Background Preprocedural predictors of outcome in patients with acute basilar artery occlusion (ABAO) who have undergone endovascular treatment (EVT) remain controversial. Our aim was to determine if pre-EVT diffusion-weighted imaging cerebellar infarct volume (CIV) is a predictor of 90-day outcomes.

Methods We analyzed consecutive MRI-selected endovascularly treated patients with ABAO within the first 24 hours after symptom onset. Successful reperfusion was defined as a modified Thrombolysis in Cerebral Infarction score of 2b–3. Using the initial MRI, baseline CIV was calculated in mL on an apparent diffusion coefficient map reconstruction (Olea Sphere software). CIV was analyzed in univariate and multivariable models as a predictor of 90-day functional independence (modified Rankin Scale (mRS) 0–2) and mortality. According to receiver operating characteristic (ROC) analysis, the optimal cut-off was determined by maximizing the Youden index to evaluate the prognostic value of CIV.
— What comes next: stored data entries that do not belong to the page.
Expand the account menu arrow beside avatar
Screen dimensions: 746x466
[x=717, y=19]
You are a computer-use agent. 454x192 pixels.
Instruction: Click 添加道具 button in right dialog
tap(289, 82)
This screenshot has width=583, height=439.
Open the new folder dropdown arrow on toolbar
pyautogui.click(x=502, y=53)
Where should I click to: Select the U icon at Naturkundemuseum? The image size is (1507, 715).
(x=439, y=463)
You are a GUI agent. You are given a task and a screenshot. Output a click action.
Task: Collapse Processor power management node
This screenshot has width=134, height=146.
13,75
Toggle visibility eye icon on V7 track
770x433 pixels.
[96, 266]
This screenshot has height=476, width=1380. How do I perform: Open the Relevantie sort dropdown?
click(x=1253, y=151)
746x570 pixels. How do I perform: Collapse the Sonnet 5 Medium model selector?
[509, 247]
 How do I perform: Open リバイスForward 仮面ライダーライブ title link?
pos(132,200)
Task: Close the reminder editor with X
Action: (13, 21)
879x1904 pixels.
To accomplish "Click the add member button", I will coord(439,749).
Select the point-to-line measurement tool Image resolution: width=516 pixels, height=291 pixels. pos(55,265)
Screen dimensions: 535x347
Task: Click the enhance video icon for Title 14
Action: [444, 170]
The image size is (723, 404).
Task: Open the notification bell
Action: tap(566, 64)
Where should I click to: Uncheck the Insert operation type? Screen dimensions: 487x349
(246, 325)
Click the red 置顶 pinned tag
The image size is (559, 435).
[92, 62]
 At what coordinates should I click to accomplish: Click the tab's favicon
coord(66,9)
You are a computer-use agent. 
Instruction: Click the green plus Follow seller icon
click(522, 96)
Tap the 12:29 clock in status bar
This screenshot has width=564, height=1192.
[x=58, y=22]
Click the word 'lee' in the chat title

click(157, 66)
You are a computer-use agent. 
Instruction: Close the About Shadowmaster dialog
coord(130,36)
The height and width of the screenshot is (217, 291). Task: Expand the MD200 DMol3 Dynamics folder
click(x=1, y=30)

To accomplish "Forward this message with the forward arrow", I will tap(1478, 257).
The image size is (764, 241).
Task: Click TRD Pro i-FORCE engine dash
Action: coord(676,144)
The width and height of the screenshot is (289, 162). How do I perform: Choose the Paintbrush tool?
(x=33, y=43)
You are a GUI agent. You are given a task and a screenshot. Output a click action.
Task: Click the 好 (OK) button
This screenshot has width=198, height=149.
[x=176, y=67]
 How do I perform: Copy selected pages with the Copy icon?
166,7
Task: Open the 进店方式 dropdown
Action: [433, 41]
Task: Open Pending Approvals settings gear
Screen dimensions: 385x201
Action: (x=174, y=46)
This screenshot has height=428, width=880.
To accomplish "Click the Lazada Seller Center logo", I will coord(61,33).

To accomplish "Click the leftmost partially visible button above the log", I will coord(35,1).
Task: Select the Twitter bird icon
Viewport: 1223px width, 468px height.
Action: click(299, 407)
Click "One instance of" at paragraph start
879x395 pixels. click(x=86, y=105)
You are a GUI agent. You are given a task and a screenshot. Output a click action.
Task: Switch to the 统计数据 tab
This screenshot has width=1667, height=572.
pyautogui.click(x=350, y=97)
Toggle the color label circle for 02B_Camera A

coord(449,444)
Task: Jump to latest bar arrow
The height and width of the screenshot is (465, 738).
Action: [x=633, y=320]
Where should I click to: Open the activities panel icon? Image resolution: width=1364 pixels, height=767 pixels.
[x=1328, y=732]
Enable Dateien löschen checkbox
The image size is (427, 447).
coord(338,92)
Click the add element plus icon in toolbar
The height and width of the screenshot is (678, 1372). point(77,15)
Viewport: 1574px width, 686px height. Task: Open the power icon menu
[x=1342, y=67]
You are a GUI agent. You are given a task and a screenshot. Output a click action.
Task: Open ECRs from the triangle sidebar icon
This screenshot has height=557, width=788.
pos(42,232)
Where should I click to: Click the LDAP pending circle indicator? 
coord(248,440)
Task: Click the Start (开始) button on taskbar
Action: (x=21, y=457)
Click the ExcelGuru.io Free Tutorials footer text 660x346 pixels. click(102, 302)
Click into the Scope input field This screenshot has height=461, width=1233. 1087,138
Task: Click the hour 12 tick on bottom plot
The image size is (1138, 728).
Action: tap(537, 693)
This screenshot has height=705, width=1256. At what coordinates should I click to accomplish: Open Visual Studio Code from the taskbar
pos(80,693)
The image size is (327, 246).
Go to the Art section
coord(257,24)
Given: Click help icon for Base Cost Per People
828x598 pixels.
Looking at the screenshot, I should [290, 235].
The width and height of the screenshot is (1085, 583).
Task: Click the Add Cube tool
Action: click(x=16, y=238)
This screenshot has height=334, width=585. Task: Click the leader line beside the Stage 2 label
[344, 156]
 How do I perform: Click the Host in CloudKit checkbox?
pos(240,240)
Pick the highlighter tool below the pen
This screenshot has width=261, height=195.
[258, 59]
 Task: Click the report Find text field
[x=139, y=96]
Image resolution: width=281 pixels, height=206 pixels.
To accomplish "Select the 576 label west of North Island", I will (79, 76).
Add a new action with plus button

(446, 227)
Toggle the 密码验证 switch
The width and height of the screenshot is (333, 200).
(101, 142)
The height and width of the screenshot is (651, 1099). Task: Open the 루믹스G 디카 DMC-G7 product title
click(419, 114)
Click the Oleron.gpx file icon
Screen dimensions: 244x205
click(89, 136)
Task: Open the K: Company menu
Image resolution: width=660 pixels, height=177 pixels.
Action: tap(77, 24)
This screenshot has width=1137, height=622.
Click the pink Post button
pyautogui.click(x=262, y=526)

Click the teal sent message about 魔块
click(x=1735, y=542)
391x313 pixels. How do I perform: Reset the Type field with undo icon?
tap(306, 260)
Results Of the 110 MRI-selected patients with ABAO, 64 (58.18%) had a cerebellar infarct. The median CIV was 9.6 mL (IQR 2.7–31.4). Successful reperfusion was achieved in 81.8% of the cases. At 90 days the proportion of patients with mRS ≤2 was 31.8% and the overall mortality rate was 40.9%. Baseline CIV was significantly associated with 90-day mRS 0–2 (p=0.008) in the univariate analysis and was an independent predictor of 90-day mortality (adjusted OR 1.79, 95% CI 1.25 to 2.54, p=0.001). The ROC analysis showed that a CIV ≥4.7 mL at the initial MRI was the optimal cut-off to discriminate patients with a higher risk of death at 90 days (area under the ROC curve (AUC)=0.74, 95% CI 0.61 to 0.87, sensitivity and specificity of 87.9% and 58.1%, respectively).

Conclusions In our series of MRI-selected patients with ABAO, pre-EVT CIV was an independent predictor of 90-day mortality. The risk of death was increased for baseline CIV ≥4.7 mL.

  • MRI
  • posterior fossa
  • stroke
  • thrombectomy

Data availability statement

Data are available upon reasonable request. Data are available from the corresponding author on reasonable request.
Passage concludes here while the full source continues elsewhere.